The Challenge of Preserving the Historical Record of #MeToo by Nora Caplan-Bricker (The New Yorker) March 11, 2019
Around the height of the #MeToo revelations, in the fall of 2017, I interviewed an archivist at a prominent research library for a piece about social-media preservation. It quickly became apparent that he knew less about the subject than I did; he saved Facebook posts by painstakingly copying and pasting them into Word, comment by comment, and manually pressing print. The longer we spoke, the more visibly annoyed he grew by my questions, to which he offered no answers. He leaned farther and farther back in his chair and gazed over my left shoulder. Finally, he launched into a story about his senior year of college, when he wrote his thesis on an ill-defined topic and slowly realized that he’d bitten off more than he could chew. At first, I nodded politely, not understanding how this related to anything. Then the intent of the anecdote flooded through me on a tide of adrenaline, and I moved my notepad to my lap so that he couldn’t see my hand shaking with rage.
Outside of the library, I stood in the cold and waited for my heart rate to return to normal. I wondered if the archivist was right that I was a naïve girl with inchoate ideas. Then I asked myself what gave him the power to make me wonder. Until then, I’d endured male condescension as if it couldn’t touch me, observing my small humiliations, across years in the workplace, from the other side of a cool pane of glass. But the barrage of #MeToo stories had stirred the sediment from those experiences, revealing that my self-regard had always been porous. The meeting with the archivist was barely a #MeToo moment—it was not sexual assault or harassment but rather a familiar kind of gendered belittlement. Still, it was the moment when #MeToo fully reached me.

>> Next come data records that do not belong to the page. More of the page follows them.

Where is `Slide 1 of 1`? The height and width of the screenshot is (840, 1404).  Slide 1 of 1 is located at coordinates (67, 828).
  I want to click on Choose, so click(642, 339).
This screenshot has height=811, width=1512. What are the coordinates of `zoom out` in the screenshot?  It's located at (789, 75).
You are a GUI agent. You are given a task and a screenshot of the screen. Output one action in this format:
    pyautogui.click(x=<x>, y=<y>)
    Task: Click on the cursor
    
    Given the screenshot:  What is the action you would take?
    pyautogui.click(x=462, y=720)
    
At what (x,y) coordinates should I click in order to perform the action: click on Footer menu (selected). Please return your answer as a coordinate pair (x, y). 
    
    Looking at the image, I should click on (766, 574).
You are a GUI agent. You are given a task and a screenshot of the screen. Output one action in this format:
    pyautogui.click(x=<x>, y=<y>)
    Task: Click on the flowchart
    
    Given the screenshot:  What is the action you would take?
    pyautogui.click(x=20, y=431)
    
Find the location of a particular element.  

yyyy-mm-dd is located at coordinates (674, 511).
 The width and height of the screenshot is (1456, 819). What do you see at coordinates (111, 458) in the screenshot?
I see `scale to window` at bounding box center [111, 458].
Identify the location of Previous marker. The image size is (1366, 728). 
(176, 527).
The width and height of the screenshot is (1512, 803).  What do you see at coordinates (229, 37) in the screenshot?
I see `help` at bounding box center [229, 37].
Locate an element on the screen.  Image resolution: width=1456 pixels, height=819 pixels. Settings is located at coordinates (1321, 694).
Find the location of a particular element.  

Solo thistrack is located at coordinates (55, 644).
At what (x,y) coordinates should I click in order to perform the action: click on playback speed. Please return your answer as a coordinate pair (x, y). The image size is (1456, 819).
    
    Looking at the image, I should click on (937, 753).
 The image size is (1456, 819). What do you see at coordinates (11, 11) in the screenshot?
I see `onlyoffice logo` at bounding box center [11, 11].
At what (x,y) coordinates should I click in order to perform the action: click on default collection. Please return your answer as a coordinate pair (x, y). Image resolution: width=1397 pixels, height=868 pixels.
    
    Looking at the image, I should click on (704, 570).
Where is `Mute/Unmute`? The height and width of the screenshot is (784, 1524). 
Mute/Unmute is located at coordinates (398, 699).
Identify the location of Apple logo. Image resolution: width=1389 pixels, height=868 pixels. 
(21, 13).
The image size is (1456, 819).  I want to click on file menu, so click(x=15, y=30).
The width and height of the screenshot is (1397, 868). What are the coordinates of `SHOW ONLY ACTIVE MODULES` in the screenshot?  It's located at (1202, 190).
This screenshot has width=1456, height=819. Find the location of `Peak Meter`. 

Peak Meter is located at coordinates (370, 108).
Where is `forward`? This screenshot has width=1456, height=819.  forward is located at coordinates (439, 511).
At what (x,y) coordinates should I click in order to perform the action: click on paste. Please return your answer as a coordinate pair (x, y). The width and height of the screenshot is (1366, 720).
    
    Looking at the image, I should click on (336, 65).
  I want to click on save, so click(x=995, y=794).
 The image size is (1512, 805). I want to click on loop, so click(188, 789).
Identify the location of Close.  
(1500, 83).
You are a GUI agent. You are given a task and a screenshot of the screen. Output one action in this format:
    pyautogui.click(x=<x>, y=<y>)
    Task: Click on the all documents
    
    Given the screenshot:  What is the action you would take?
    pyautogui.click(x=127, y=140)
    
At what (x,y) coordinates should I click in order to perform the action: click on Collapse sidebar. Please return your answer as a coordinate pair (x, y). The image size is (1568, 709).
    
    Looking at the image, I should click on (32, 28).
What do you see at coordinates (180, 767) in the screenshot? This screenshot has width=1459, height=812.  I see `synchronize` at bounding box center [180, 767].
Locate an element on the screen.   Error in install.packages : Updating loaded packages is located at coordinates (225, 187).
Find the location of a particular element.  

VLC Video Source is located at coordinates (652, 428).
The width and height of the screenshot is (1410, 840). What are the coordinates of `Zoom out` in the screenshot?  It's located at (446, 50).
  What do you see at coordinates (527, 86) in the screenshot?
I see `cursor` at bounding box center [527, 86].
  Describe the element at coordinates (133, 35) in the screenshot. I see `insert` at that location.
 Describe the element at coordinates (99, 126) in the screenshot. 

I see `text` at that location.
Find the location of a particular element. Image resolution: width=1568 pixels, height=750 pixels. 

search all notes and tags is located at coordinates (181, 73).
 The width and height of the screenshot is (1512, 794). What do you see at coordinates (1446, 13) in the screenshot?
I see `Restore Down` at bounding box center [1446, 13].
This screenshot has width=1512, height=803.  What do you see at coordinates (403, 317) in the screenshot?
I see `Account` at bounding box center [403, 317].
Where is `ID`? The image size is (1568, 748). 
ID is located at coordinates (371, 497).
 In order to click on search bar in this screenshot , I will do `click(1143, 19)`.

When I consider why I feel compelled to publish this story—so small, and so many months after the fact—I arrive at the answer that I want to contribute, however meagrely, to the record of what it was like to live through that fall. The notion that the memory of #MeToo needs preserving—both because it matters and because it could disappear—is also the premise of a much larger archival effort. In June, the Schlesinger Library at Harvard University’s Radcliffe Institute, arguably the paramount repository of works on American feminism, announced its intention to collect the millions of tweets and hundreds of thousands of Web pages—news articles, legislation, changing H.R. policies, public apologies—that composed #MeToo and remain as its evidence. (Harvard faculty members of the steering committee for the #MeToo project include Jill Lepore, a staff writer for this magazine, and Jeannie Suk Gersen, a contributing writer.)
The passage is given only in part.